# [What is asked]
Can you format every line of the records below as a JSON list of strings, one string per line, with blank lines left out?

[Click-target records]

* * * * * * *

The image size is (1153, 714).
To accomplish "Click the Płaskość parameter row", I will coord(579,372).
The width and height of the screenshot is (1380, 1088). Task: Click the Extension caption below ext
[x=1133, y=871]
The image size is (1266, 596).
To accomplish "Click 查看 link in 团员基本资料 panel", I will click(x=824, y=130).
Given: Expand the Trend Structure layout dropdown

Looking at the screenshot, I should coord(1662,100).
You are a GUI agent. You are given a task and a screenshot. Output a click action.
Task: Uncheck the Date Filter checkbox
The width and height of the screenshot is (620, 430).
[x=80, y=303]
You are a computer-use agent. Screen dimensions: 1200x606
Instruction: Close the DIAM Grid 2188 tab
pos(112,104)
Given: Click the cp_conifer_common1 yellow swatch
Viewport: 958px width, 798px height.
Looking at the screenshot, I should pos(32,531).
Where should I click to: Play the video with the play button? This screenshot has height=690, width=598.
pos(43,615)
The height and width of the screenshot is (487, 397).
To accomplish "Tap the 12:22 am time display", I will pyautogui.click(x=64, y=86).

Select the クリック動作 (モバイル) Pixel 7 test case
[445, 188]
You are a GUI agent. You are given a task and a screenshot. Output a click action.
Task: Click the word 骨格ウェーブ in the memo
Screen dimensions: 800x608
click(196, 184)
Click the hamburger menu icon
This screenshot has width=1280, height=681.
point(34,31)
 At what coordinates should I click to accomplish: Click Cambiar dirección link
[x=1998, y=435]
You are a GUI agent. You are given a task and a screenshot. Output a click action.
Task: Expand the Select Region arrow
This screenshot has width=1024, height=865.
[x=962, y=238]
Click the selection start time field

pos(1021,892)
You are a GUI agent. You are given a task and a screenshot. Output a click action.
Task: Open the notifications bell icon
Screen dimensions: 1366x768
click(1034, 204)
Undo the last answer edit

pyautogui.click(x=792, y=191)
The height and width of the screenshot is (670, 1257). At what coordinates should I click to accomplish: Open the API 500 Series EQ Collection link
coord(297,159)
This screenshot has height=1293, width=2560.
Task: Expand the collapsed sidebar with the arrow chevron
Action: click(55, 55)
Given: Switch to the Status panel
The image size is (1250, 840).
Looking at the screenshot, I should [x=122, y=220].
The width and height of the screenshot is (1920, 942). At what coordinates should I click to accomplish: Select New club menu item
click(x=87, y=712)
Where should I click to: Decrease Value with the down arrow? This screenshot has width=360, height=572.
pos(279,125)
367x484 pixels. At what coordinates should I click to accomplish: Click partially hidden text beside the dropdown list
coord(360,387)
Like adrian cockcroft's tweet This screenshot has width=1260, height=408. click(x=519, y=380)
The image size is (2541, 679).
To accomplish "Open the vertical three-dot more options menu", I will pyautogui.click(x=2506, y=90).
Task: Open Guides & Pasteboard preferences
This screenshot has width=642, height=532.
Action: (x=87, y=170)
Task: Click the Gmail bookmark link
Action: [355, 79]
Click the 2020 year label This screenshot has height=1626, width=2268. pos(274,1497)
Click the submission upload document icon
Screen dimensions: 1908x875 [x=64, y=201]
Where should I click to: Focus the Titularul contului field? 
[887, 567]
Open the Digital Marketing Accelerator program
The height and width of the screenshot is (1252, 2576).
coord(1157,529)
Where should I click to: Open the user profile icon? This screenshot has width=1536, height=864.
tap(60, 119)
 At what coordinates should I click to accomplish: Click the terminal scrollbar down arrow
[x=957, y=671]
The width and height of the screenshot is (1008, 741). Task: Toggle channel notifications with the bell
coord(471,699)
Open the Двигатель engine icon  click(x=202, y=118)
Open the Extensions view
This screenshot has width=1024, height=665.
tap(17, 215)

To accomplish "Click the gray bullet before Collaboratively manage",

* * * * * * *

# [Exercise output]
[
  "The image size is (1153, 714).",
  "To accomplish \"Click the Płaskość parameter row\", I will coord(579,372).",
  "The width and height of the screenshot is (1380, 1088). Task: Click the Extension caption below ext",
  "[x=1133, y=871]",
  "The image size is (1266, 596).",
  "To accomplish \"Click 查看 link in 团员基本资料 panel\", I will click(x=824, y=130).",
  "Given: Expand the Trend Structure layout dropdown",
  "Looking at the screenshot, I should coord(1662,100).",
  "You are a GUI agent. You are given a task and a screenshot. Output a click action.",
  "Task: Uncheck the Date Filter checkbox",
  "The width and height of the screenshot is (620, 430).",
  "[x=80, y=303]",
  "You are a computer-use agent. Screen dimensions: 1200x606",
  "Instruction: Close the DIAM Grid 2188 tab",
  "pos(112,104)",
  "Given: Click the cp_conifer_common1 yellow swatch",
  "Viewport: 958px width, 798px height.",
  "Looking at the screenshot, I should pos(32,531).",
  "Where should I click to: Play the video with the play button? This screenshot has height=690, width=598.",
  "pos(43,615)",
  "The height and width of the screenshot is (487, 397).",
  "To accomplish \"Tap the 12:22 am time display\", I will pyautogui.click(x=64, y=86).",
  "Select the クリック動作 (モバイル) Pixel 7 test case",
  "[445, 188]",
  "You are a GUI agent. You are given a task and a screenshot. Output a click action.",
  "Task: Click the word 骨格ウェーブ in the memo",
  "Screen dimensions: 800x608",
  "click(196, 184)",
  "Click the hamburger menu icon",
  "This screenshot has width=1280, height=681.",
  "point(34,31)",
  " At what coordinates should I click to accomplish: Click Cambiar dirección link",
  "[x=1998, y=435]",
  "You are a GUI agent. You are given a task and a screenshot. Output a click action.",
  "Task: Expand the Select Region arrow",
  "This screenshot has width=1024, height=865.",
  "[x=962, y=238]",
  "Click the selection start time field",
  "pos(1021,892)",
  "You are a GUI agent. You are given a task and a screenshot. Output a click action.",
  "Task: Open the notifications bell icon",
  "Screen dimensions: 1366x768",
  "click(1034, 204)",
  "Undo the last answer edit",
  "pyautogui.click(x=792, y=191)",
  "The height and width of the screenshot is (670, 1257). At what coordinates should I click to accomplish: Open the API 500 Series EQ Collection link",
  "coord(297,159)",
  "This screenshot has height=1293, width=2560.",
  "Task: Expand the collapsed sidebar with the arrow chevron",
  "Action: click(55, 55)",
  "Given: Switch to the Status panel",
  "The image size is (1250, 840).",
  "Looking at the screenshot, I should [x=122, y=220].",
  "The width and height of the screenshot is (1920, 942). At what coordinates should I click to accomplish: Select New club menu item",
  "click(x=87, y=712)",
  "Where should I click to: Decrease Value with the down arrow? This screenshot has width=360, height=572.",
  "pos(279,125)",
  "367x484 pixels. At what coordinates should I click to accomplish: Click partially hidden text beside the dropdown list",
  "coord(360,387)",
  "Like adrian cockcroft's tweet This screenshot has width=1260, height=408. click(x=519, y=380)",
  "The image size is (2541, 679).",
  "To accomplish \"Open the vertical three-dot more options menu\", I will pyautogui.click(x=2506, y=90).",
  "Task: Open Guides & Pasteboard preferences",
  "This screenshot has width=642, height=532.",
  "Action: (x=87, y=170)",
  "Task: Click the Gmail bookmark link",
  "Action: [355, 79]",
  "Click the 2020 year label This screenshot has height=1626, width=2268. pos(274,1497)",
  "Click the submission upload document icon",
  "Screen dimensions: 1908x875 [x=64, y=201]",
  "Where should I click to: Focus the Titularul contului field? ",
  "[887, 567]",
  "Open the Digital Marketing Accelerator program",
  "The height and width of the screenshot is (1252, 2576).",
  "coord(1157,529)",
  "Where should I click to: Open the user profile icon? This screenshot has width=1536, height=864.",
  "tap(60, 119)",
  " At what coordinates should I click to accomplish: Click the terminal scrollbar down arrow",
  "[x=957, y=671]",
  "The width and height of the screenshot is (1008, 741). Task: Toggle channel notifications with the bell",
  "coord(471,699)",
  "Open the Двигатель engine icon  click(x=202, y=118)",
  "Open the Extensions view",
  "This screenshot has width=1024, height=665.",
  "tap(17, 215)",
  "To accomplish \"Click the gray bullet before Collaboratively manage\","
]